A Tool for Defense as Much as Offense

There's an obvious dual-use concern baked into any benchmark that measures an AI's ability to drain funds from smart contracts. OpenAI addresses this directly, framing EVMbench as both a measurement tool and a call to action for the security community. The logic is straightforward: if AI agents are getting better at finding and exploiting vulnerabilities, developers and auditors need to know exactly how capable these systems have become — and they need to incorporate AI-assisted auditing into their workflows before attackers do it first.

To back that up, OpenAI is committing $10 million in API credits through its Cybersecurity Grant Program to support defensive security research, with a focus on open-source software and critical infrastructure. The company is also expanding the private beta of Aardvark, its internal security research agent, and partnering with open-source maintainers to offer free codebase scanning.

EVMbench itself — the tasks, tooling, and evaluation framework — has been released publicly on GitHub, free for any researcher or security team to use.

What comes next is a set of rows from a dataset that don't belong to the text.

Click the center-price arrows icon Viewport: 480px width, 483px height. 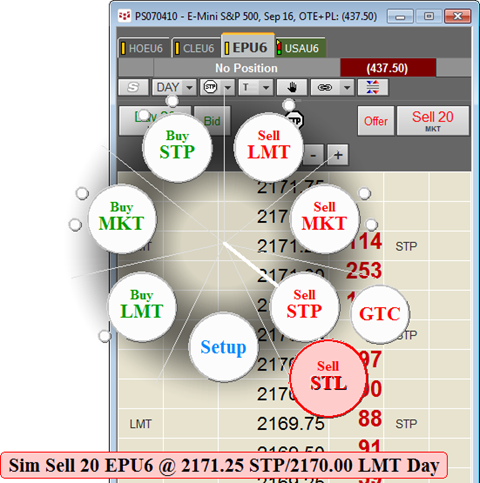[x=373, y=87]
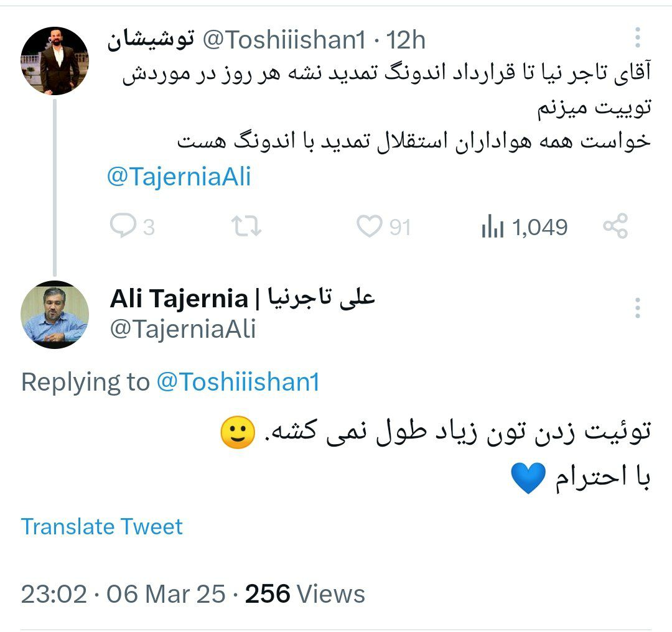Open Toshiiishan1 profile picture
This screenshot has width=672, height=632.
pyautogui.click(x=55, y=60)
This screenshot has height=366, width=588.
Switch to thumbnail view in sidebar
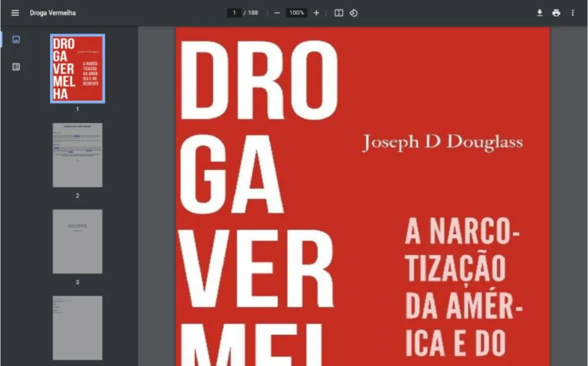click(16, 39)
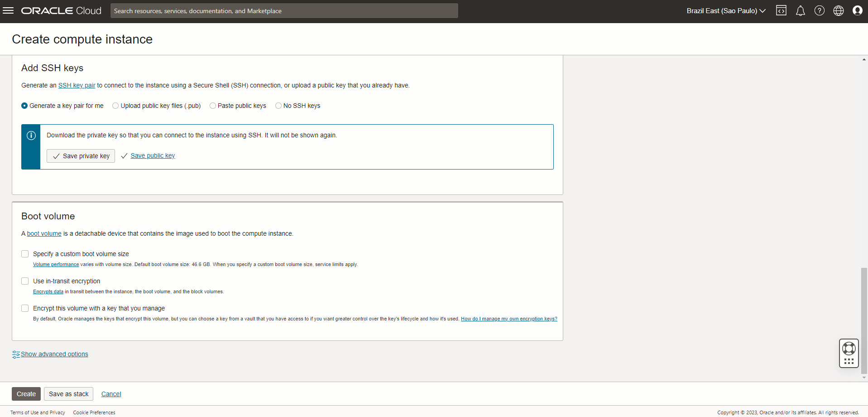Screen dimensions: 868x417
Task: Enable Specify a custom boot volume size
Action: tap(25, 254)
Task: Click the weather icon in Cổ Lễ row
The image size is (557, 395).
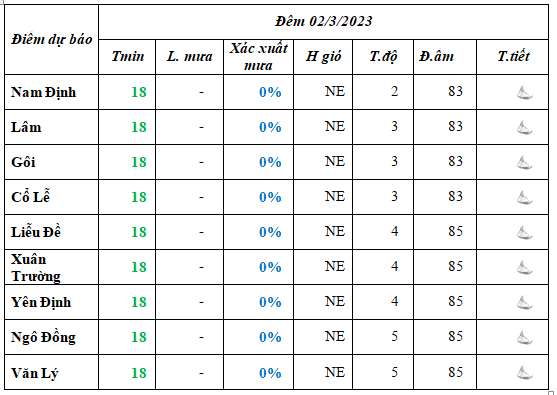Action: pos(524,198)
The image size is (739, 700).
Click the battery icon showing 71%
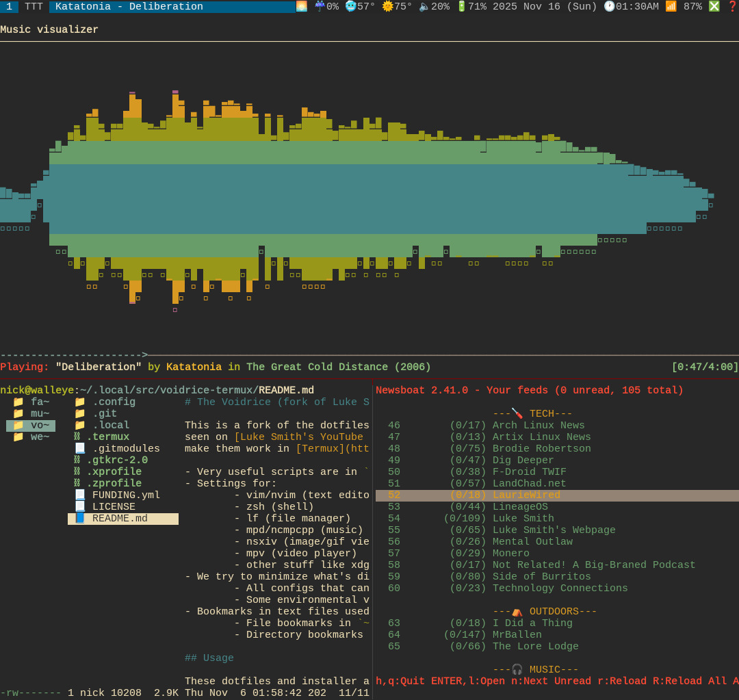(x=461, y=7)
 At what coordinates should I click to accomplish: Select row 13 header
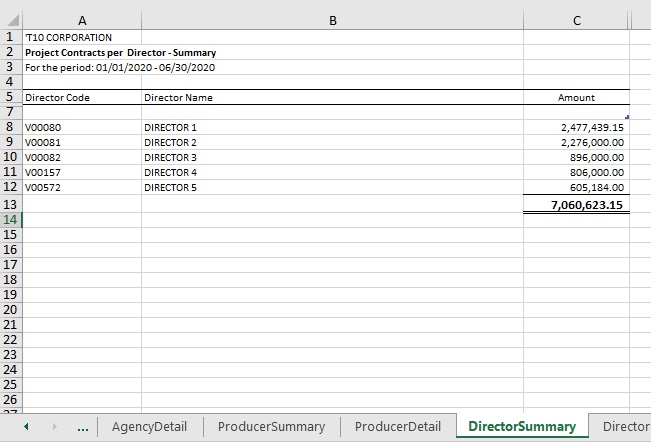click(x=11, y=204)
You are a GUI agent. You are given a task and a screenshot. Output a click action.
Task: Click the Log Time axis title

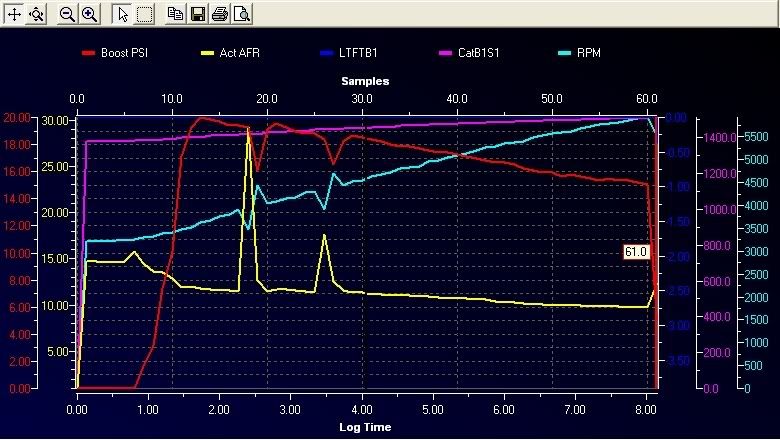point(364,427)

What This Means for Developers Building on Blockchain

For anyone writing or deploying smart contracts, EVMbench is a reminder that the security landscape is shifting fast. Human audits remain essential, but the window in which human auditors alone could realistically keep pace with the volume and complexity of deployed code is narrowing. AI-assisted auditing isn't a nice-to-have anymore — it's becoming a necessary part of a responsible deployment workflow.

The benchmark also sets a useful baseline for evaluating security tools. As more vendors offer AI-powered smart contract auditing, EVMbench gives developers an objective framework to ask: how does this tool actually perform against real vulnerabilities? What does it miss? Where does it fall short?

Smart contracts currently secure more than $100 billion in open-source crypto assets. That's not a number that makes complacency reasonable. EVMbench is an honest look at how far AI security capabilities have come, and a clear signal of where the industry needs to go next.